See that painting? It's John Waterhouse's "Lady of Shallot." You know what she's feeling. Did did that painting do that? How did you do it?
As Richard Feynman so perceptively noted, "...there are new generations born every day...there are great ideas developed in the history of man, and these ideas do not last unless they are passed purposely and clearly from generation to generation."
The difference between the Secondary World of someone like Marx, and those of Mises and Rothbard, is that the latter two had some understanding of human nature and economics, which is why their worlds, made real, would be an infinitely better place than Marx's.
If what is imagined conforms to reality, the effects can be world-changing for the better. Einstein imagined what it would be like to ride a beam of light. His imaginative discovery forever changed the 20th century. Perhaps that saying, "The truth shall set you free" means what it says.

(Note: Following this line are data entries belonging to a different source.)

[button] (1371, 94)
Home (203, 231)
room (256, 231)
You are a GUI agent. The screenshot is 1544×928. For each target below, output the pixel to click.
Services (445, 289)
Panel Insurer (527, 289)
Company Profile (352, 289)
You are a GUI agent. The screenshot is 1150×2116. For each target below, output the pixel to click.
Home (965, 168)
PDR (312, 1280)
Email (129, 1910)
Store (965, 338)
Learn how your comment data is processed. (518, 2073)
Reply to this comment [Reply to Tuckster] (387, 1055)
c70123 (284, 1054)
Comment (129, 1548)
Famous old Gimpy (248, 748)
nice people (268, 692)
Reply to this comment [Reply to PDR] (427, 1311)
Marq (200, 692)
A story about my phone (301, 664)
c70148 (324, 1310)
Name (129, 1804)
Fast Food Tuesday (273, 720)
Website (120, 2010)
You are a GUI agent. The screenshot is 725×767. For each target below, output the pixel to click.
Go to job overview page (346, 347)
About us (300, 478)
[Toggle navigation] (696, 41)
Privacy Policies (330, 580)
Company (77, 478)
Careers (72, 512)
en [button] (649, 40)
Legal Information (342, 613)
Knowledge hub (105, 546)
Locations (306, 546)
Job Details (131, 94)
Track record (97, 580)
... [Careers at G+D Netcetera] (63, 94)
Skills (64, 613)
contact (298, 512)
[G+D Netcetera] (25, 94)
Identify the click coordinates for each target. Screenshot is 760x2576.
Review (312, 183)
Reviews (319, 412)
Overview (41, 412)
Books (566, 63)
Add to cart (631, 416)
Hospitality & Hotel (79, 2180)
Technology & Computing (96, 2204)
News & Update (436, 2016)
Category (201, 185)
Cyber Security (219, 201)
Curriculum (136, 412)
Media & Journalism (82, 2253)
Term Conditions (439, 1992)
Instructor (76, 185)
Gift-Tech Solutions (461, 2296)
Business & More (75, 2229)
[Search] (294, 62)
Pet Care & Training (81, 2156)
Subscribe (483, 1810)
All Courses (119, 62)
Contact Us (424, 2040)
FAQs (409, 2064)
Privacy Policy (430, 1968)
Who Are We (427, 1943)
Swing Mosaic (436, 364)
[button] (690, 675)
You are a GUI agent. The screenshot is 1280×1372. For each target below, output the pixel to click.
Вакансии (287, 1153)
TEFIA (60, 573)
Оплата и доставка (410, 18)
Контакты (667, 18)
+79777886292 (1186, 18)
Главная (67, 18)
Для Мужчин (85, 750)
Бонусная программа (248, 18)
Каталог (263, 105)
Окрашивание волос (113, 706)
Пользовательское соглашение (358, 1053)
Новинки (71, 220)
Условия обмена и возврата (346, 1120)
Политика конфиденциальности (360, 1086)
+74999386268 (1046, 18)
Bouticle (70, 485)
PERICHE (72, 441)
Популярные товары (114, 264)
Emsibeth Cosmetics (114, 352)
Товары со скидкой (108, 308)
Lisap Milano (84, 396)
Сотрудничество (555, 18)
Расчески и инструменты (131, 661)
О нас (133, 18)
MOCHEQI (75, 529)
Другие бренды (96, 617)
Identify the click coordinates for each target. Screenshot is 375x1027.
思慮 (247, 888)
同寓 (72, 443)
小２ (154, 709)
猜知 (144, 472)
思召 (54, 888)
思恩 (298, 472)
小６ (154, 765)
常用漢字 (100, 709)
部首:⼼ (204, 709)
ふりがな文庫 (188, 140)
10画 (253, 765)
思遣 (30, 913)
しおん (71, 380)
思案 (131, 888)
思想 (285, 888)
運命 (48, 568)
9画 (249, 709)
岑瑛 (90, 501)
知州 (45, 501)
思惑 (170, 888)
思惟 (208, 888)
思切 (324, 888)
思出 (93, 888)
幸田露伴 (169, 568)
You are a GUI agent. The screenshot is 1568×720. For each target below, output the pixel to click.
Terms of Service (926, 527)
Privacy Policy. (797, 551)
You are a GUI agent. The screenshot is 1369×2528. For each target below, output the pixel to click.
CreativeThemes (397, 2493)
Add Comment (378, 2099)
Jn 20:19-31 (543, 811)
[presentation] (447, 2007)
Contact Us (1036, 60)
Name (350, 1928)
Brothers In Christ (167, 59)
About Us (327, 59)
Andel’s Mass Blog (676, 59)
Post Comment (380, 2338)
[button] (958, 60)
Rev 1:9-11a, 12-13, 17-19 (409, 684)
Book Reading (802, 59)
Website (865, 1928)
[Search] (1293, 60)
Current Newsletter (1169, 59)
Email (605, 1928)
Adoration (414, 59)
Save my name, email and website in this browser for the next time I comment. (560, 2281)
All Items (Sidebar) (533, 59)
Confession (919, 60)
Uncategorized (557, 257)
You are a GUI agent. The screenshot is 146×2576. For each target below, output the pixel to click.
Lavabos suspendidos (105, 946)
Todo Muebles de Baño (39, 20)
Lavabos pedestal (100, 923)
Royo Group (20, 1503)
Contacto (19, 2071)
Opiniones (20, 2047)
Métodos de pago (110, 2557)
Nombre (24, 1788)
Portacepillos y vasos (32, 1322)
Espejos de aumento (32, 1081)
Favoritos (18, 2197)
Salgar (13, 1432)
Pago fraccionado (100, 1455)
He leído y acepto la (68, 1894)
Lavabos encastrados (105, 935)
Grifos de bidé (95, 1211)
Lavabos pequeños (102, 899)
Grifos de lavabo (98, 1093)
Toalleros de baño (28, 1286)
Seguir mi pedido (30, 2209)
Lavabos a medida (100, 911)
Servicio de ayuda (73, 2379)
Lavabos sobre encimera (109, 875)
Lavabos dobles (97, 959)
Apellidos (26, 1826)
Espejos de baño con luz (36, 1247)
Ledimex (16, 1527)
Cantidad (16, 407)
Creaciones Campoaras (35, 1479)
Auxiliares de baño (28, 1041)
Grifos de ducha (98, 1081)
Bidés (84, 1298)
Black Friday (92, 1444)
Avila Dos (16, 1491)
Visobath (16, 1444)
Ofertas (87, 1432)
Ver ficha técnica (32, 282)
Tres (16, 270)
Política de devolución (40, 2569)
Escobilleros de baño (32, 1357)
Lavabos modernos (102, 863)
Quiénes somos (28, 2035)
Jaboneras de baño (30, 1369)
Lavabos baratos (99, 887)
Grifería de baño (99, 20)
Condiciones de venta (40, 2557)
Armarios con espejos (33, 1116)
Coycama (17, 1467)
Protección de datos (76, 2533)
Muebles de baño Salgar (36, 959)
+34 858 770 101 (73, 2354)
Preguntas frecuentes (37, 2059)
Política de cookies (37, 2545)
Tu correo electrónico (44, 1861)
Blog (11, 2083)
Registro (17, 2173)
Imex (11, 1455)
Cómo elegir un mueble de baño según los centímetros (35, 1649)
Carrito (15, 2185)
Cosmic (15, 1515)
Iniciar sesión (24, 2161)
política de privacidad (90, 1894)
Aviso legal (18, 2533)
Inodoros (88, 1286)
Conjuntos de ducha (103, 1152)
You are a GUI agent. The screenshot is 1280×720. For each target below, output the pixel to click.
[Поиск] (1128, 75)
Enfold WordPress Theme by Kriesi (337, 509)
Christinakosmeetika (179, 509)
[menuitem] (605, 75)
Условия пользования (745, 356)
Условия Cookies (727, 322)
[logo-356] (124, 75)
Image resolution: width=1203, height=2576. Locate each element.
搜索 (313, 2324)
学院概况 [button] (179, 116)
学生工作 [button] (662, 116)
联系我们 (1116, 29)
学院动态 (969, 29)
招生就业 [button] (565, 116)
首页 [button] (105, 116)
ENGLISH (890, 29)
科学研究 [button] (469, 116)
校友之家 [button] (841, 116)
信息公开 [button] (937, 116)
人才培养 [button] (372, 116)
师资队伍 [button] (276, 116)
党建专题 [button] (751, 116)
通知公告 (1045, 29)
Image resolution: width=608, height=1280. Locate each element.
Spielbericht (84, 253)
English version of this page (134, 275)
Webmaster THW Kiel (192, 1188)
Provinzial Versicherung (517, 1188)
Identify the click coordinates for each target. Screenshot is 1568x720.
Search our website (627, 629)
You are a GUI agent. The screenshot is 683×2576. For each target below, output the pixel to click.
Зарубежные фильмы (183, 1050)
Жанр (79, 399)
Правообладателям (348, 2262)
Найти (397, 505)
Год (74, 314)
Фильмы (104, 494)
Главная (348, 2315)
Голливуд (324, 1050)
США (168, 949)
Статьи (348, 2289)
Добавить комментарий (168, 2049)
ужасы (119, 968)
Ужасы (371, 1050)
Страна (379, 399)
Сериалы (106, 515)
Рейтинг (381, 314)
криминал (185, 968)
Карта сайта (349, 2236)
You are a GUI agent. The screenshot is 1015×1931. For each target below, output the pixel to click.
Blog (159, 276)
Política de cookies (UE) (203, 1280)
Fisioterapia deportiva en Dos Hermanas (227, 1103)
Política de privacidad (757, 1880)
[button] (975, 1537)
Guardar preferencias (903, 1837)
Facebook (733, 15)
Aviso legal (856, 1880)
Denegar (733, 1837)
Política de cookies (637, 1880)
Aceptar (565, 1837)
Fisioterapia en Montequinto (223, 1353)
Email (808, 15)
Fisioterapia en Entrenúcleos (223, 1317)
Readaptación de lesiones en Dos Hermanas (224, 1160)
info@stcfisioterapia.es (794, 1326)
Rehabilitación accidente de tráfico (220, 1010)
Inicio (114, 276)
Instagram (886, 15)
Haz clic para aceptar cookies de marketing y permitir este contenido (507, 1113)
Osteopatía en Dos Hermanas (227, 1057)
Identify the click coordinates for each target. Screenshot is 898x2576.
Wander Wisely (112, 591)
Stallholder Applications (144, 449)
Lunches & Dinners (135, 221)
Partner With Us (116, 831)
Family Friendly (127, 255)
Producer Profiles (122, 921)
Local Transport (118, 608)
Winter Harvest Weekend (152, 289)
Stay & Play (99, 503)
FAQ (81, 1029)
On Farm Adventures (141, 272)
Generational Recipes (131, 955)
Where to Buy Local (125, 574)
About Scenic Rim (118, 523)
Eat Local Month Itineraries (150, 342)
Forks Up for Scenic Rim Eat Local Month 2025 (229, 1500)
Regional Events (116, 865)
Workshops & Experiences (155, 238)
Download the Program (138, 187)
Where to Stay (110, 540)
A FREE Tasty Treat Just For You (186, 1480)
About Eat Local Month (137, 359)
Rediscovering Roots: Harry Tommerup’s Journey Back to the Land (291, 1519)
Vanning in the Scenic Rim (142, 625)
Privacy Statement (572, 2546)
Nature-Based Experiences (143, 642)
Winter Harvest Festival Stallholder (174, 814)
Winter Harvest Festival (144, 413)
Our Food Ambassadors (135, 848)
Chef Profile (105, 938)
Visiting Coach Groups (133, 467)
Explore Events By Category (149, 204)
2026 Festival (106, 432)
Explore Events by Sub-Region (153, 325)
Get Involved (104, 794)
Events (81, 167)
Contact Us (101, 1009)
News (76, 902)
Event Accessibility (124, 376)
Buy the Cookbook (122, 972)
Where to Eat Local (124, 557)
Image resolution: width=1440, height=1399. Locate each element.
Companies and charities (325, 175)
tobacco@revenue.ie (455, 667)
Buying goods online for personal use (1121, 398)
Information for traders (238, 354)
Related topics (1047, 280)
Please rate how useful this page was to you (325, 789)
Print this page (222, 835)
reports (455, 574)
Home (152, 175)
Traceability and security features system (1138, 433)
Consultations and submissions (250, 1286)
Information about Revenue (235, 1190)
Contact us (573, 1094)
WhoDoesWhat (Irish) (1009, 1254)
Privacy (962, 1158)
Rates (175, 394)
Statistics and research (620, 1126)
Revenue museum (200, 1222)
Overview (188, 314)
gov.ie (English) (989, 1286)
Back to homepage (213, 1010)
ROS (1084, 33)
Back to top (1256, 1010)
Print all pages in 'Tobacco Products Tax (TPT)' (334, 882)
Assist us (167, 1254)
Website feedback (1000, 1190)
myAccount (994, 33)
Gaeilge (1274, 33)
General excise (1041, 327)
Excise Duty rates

A few hundred years before, Adam Smith imagined what his economic theories would be like in reality. His resulting book, The Wealth of Nations, also changed the world forever. Both Einstein and Smith vividly imagined their worlds, so much so in Smith's case that while walking at night, absorbed in thought, he at least once fell into a ditch.
For some reason which I don't quite understand, science-fiction, fantasy and horror writers tend toward the anarchist/libertarian side. The greatest writers, such as Dostoevsky and Joseph Conrad, tilted toward conservatism, although they weren't at all fond of government. The worst writers, like Marx and the Marquis de Sade (who was one of the founders of leftism) are almost exclusively leftist. There is a lesson in that somewhere. We can learn from Erik von Kuehnelt-Leddihn’s Leftism Revisited: "Madness is very often a combination of cold reason and fantasy severed from all reality."
Nearly every libertarian-tilting person I know has been profoundly influenced by the late Robert Heinlein. His The Moon is a Harsh Mistress, about a libertarian society on the moon, is often mentioned by them. I was very much influenced at the age of 13 by A.E. van Vogt's The Weapon Shops of Isher, which illustrated the importance of the Second Amendment in defending liberty against the tyranny of the State (“The Right to Buy Weapons is the Right to be Free”). Others I know were equally affected by Eric Frank Russell's ...And Then There Were None, about a society which had discovered a fool-proof way to defend itself against invaders.
Van Vogt showed me a fully-realized world, and after finishing the novel, I knew the State cannot be trusted, will always try to oppress people, and that people must always be armed to protect their liberty. I clearly saw in my imagination what van Vogt's Secondary World would look like in reality. I was never the same after reading him. Or H.G. Wells. Or Theodore Sturgeon. Or Edgar Rice Burroughs.
Some of these science-fictional Secondary Worlds are very good -- sometimes great places to visit. Peter S. Beagle, understanding this, once made the comment he would go to Middle Earth "like a shot." Visiting such worlds, for some people, makes them understand what the word "gratitude" truly means.
Instead of having to stumble around for years from book to book, idea to idea, wondering what is true and what is not (and not finding it in the vast wasteland of the public schools, including college), all one has to do is read one good novel about a fully-realized world, and the truth of it cannot be denied. Perhaps one might not agree with everything in it, but one will not go away from such books unaffected.
The writer Vernor Vinge, for example, said of L Neil Smith’s The Probability Broach: "Contained ideas I wish could be shouted to the world, ideas that come from the American heritage of freedom and which could bring still greater individual liberty, greater technical progress." I've never seen anyone say this about a college economics text. Or any college textbook.
One of the first things I was told in the first journalism class I took was “Show, don’t tell.” That is the problem with textbooks: they tell, but they don’t show. It’s not a problem with good fiction. It’s because people understand stories…not lectures.